I was talking with another real estate agent yesterday and he told me he had six offers on a property he had listed. Since April, most of the time when we submit an offer for a buyer, the listing agent tells us there are multiple offers for the property and asks for our buyer’s highest and best offer. Other agents in our office are also seeing the same thing. We believe that the Phoenix housing market is changing. Here are a few key statistics recently released by ARMLS (Arizona Regional Multiple Listing Service).
- The number of homes sold for each of the last three months has been over 9,000. May saw 9,809 homes sold, an 8.1% increase over May of last year. This was also the second highest monthly sales figure since August of 2005.

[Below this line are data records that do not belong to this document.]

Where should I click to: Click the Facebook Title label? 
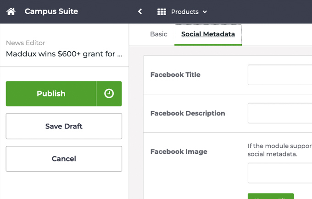coord(175,75)
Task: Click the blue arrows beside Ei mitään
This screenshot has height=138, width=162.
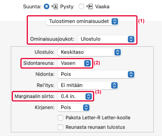Action: (x=114, y=85)
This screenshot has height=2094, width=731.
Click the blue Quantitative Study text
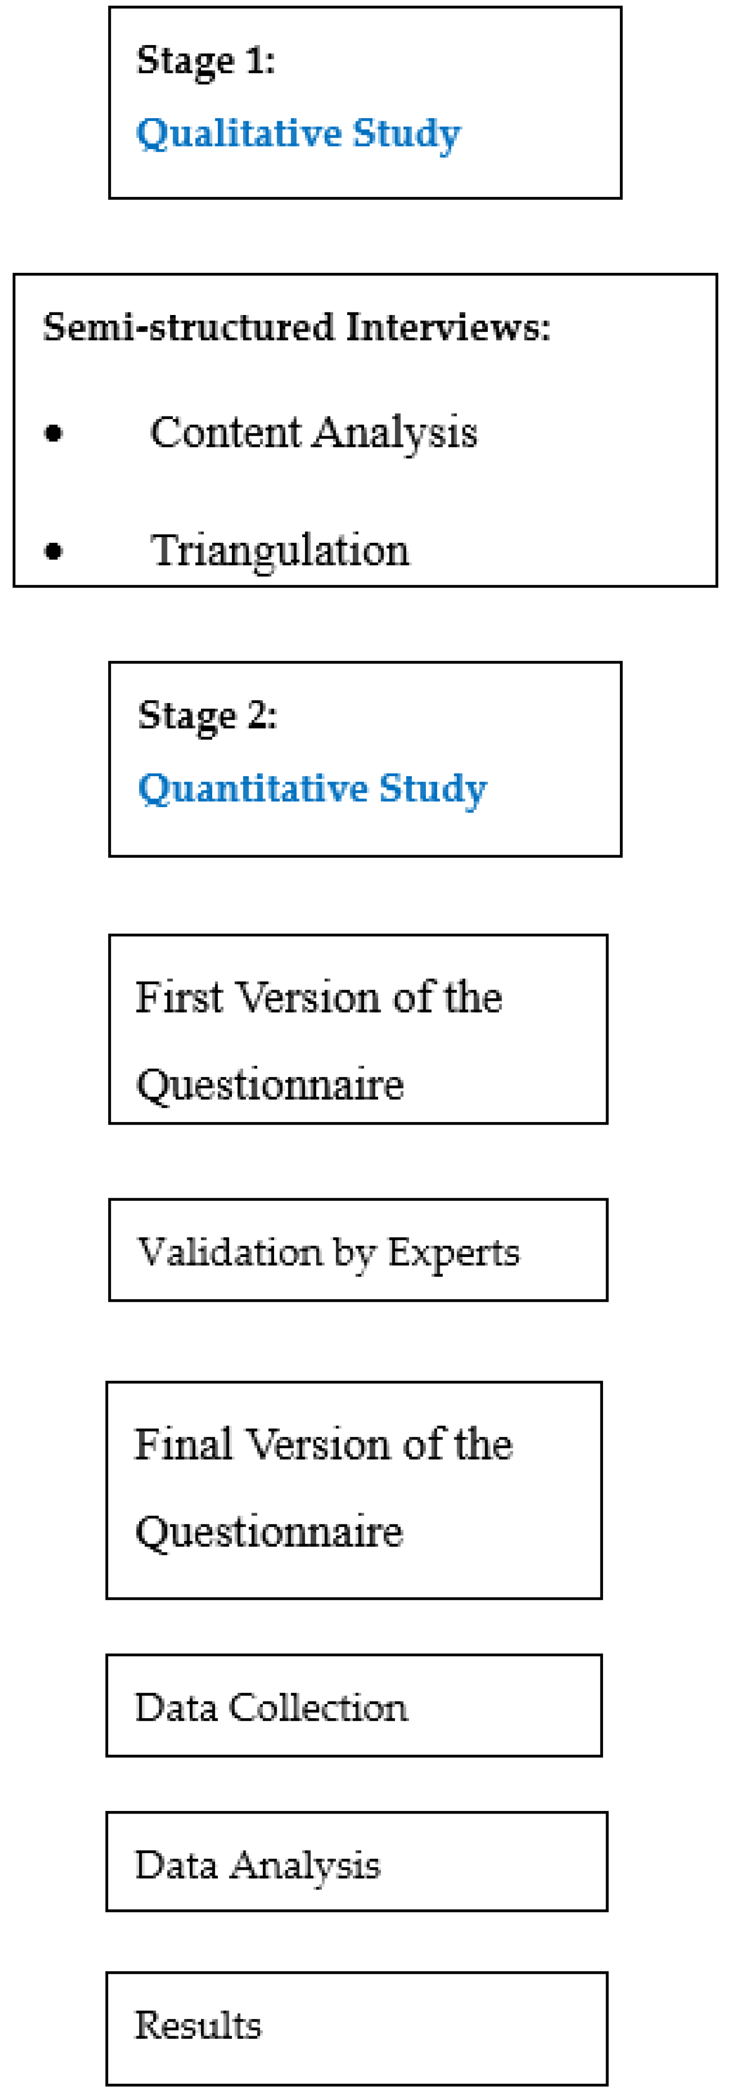(312, 789)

- Total inventory of homes has dropped significantly in recent months. May inventory was at 31,661 homes, the lowest number in the past 24 months and 23.4% lower than May 2011. For comparison, inventory in November 2010 was 45,353.
- Average and median sales prices have been relatively flat over the past six months.
- A large portion of sales activity has been for properties priced under $100,000. 46% of pending contracts in May were for properties priced under $100,000. Another 22.4% were for properties priced between $100,000 and $150,000.
- Foreclosure and short sale properties continue to make up a large portion of sales and of properties still available for sale.
All of this data signals that the Phoenix market area is changing. We believe there will continue to be significant monthly decreases in the number of properties available for sale for less than $100,000. We think the lower inventory has already started to put some upward pressure on prices although it may take a while for this to show up statistically. If more listings start being added to the market in response to the demand then prices are likely to stay fairly flat. However, we think the lower inventory has already started to put some upward pressure on prices and if inventory continues to shrink we will start to see gradual increases in average prices.